# GIVEN REQUEST:
Return each line of the material that contains the string "square". Case matters.

# LISTED RECORDS:
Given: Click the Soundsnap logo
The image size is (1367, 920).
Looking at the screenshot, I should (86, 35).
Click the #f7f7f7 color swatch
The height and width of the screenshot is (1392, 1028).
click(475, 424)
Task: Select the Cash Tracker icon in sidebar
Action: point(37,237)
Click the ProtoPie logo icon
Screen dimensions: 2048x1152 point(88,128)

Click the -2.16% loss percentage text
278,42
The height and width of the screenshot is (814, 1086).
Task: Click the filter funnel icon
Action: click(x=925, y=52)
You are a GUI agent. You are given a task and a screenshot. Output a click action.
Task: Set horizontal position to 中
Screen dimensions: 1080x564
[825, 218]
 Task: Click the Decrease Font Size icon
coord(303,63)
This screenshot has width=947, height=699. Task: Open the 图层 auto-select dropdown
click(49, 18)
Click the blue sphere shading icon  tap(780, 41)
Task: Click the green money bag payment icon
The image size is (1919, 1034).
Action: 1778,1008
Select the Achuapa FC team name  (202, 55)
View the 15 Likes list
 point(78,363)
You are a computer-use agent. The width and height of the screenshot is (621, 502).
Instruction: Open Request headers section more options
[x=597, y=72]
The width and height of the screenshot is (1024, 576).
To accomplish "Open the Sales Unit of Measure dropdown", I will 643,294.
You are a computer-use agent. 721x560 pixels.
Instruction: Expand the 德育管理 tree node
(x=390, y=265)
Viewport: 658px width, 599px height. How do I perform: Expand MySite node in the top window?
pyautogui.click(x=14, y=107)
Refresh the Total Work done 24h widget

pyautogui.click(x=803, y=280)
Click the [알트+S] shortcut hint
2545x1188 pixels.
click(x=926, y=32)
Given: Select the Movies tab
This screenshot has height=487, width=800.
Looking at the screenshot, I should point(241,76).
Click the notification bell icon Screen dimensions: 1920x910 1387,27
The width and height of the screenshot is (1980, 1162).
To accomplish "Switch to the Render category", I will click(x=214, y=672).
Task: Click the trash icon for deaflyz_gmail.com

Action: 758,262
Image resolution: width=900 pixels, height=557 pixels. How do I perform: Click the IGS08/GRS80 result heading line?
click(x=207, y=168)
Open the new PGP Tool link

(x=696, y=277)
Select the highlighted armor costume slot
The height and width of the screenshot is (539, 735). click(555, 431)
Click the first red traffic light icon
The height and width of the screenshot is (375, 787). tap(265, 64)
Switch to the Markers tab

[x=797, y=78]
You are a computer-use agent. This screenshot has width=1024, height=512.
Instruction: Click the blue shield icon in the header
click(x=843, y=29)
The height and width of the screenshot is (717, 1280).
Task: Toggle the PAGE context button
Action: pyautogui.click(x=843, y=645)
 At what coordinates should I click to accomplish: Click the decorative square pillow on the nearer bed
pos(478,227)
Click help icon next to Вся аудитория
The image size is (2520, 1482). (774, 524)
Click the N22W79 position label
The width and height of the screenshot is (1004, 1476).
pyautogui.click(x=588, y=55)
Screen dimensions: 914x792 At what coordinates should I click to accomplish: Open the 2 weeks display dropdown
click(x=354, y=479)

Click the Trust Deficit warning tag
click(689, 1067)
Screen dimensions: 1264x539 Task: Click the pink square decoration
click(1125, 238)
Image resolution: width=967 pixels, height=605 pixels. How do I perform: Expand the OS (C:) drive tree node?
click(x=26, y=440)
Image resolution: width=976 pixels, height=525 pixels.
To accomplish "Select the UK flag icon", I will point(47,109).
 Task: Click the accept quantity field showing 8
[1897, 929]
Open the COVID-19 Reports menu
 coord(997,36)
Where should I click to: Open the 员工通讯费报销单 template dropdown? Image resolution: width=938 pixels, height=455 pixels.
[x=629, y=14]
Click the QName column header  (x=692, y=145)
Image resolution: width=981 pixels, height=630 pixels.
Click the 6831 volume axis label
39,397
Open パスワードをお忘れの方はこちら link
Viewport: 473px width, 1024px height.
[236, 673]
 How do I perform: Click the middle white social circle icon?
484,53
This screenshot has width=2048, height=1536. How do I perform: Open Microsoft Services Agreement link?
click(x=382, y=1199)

# REPLY:
 At what coordinates should I click to accomplish: Click the decorative square pillow on the nearer bed
Screen dimensions: 1264x539 Task: Click the pink square decoration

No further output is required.